There is nothing in life quite so limited as being a limited partner of George Steinbrenner.
— —Yankees minority owner John McMullen

During the 1981 World Series, Steinbrenner provided a colorful backdrop to the Yankees' loss of the series. After a Game 3 loss in Los Angeles, Steinbrenner called a press conference in his hotel room, showing off his left hand in a cast and various other injuries that he claimed were earned in a fight with two Dodgers fans in the hotel elevator. Nobody came forward about the fight, leading to the belief that he had made up the story of the fight to light a fire under the Yankees. After the series, he issued a public apology to the City of New York for his team's performance, while at the same time assuring the fans that plans to put the team together for 1982 would begin immediately. He was criticized by players and press alike for doing so, as many felt losing in the World Series was not something requiring an apology.

===Facial hair policy===

Steinbrenner enforced a military-style grooming code: All players, coaches, and male executives were forbidden to display any facial hair other than mustaches (except for religious reasons), and scalp hair could not be grown below the collar. (Long sideburns and "mutton chops" were not specifically banned.) The policy led to some unusual and comical incidents.

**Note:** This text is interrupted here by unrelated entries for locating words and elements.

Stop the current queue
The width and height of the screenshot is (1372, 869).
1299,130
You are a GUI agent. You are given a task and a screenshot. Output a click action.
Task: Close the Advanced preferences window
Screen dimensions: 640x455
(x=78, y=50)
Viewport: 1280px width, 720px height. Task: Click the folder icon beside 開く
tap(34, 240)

The first such occurrence happened when the Yankees were standing at attention with caps removed for the National Anthem prior to the ballclub's home opener against the Cleveland Indians. In the owner's box next to the New York dugout, Steinbrenner noticed that several players' hair was too long for his standards. Not yet aware of the players' names, he wrote down the uniform numbers of the offenders which included Thurman Munson, Bobby Murcer, and Sparky Lyle and had the list with the demand that their hair be trimmed immediately delivered to Houk who reluctantly relayed the order to the players after the game.

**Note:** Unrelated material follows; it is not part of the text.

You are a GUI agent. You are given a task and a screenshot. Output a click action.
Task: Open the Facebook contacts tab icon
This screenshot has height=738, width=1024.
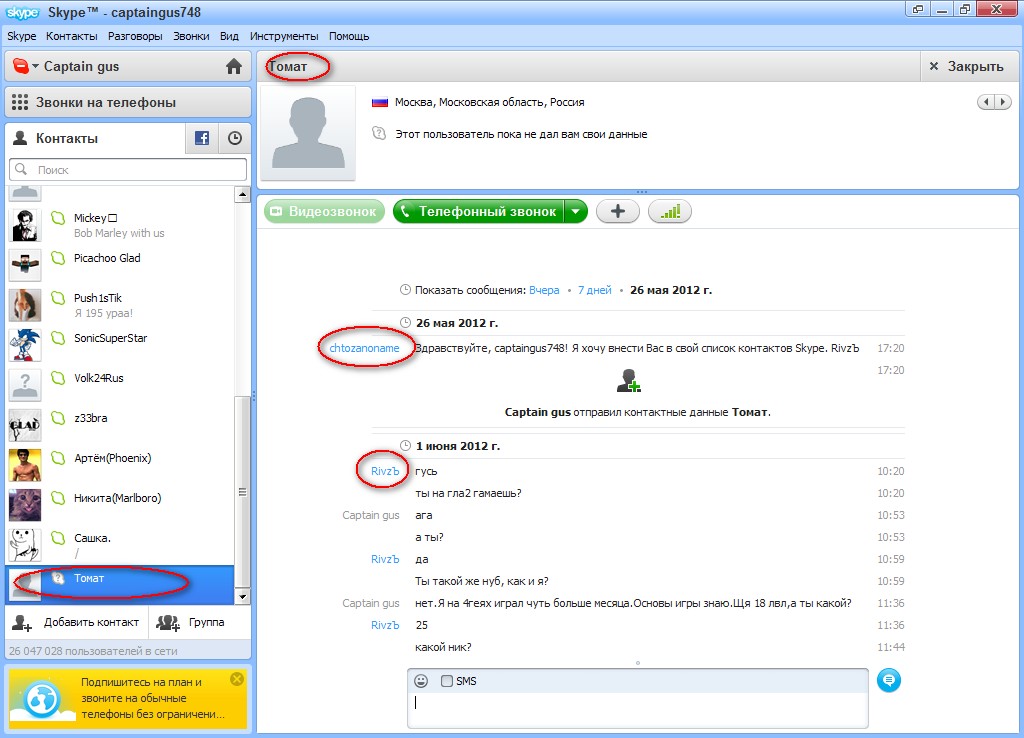[x=201, y=139]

In 1983, at Steinbrenner's behest, Yankee coach Yogi Berra ordered Goose Gossage to remove a beard he was growing. Gossage responded by shaving away the beard but leaving a thick exaggerated mustache extending down the upper lip to the jaw line, a look Gossage still sports to this day.

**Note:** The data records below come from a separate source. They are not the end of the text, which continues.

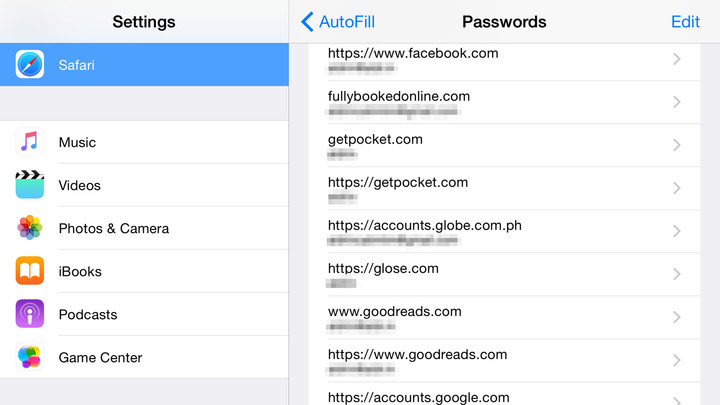Image resolution: width=720 pixels, height=405 pixels.
Task: Tap the Photos & Camera flower icon
Action: [30, 228]
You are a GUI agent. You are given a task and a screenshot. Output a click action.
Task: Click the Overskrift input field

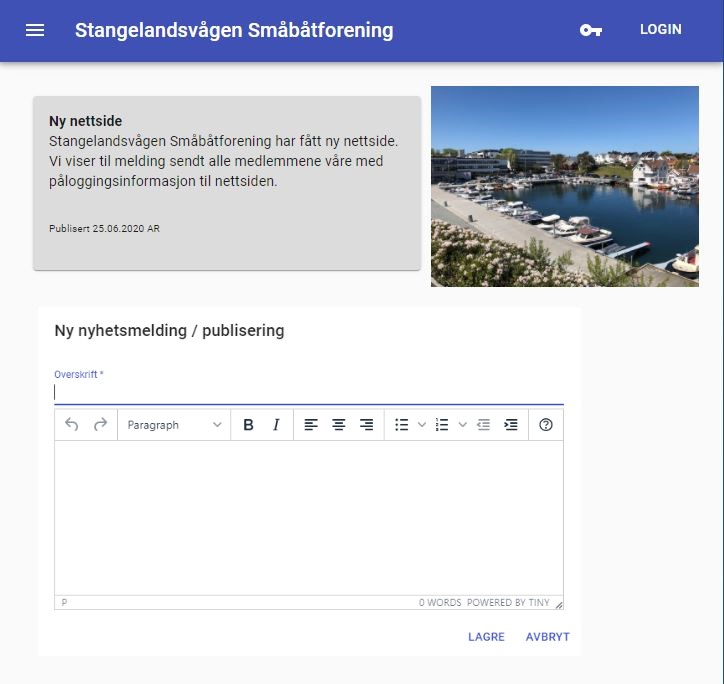[x=308, y=392]
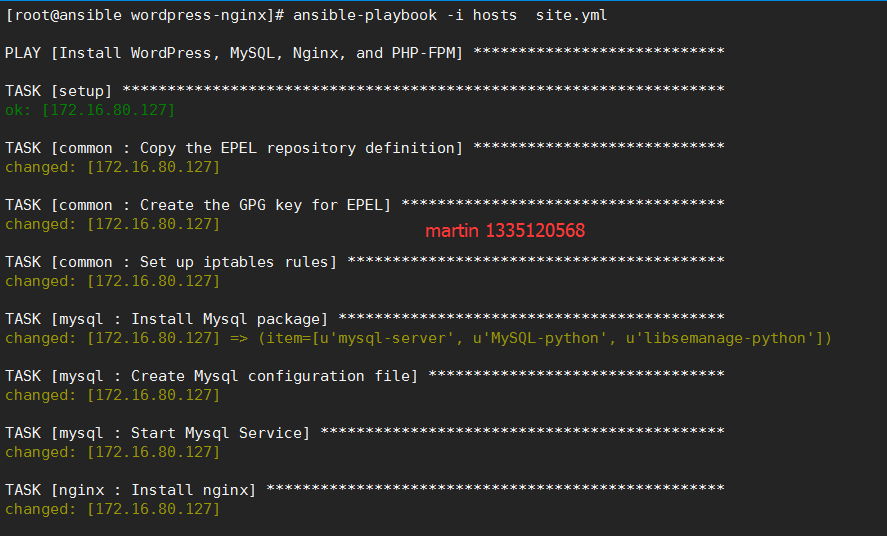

The most infamous incident involving facial hair occurred in 1991. Although Steinbrenner was suspended, Yankees management ordered Don Mattingly, who was then sporting a mullet-like hairstyle, to get a haircut. When Mattingly refused, he was benched. This led to a huge media frenzy with reporters and talk radio repeatedly mocking the team. The WPIX broadcasting crew of Phil Rizzuto, Bobby Murcer, and Tom Seaver lampooned the policy on a pregame show with Rizzuto playing the role of a barber sent to enforce the rule. Mattingly would eventually be reinstated. Coincidentally, The Simpsons episode "Homer at the Bat", which was filmed earlier that year, included Mattingly as a guest star who is suspended from play by Mr. Burns for his sideburns being too long, despite shaving the area of his head above where sideburns grow. In 1995, Mattingly again ran afoul of the policy when he grew a goatee.

In 2005, after signing with the Yankees, former Boston Red Sox center fielder Johnny Damon, who was known for his long beard and shoulder-length hair during his time with the Red Sox, said about the policy: "Without a doubt, George Steinbrenner has a policy and I'm going to stick to it. Our policy with the Yankees is to go out there and win and we're going to try and bring another championship to them." Steinbrenner later noted, "He looks like a Yankee, he sounds like a Yankee and he is a Yankee." Damon claimed he was already planning on cutting his hair after the 2005 season.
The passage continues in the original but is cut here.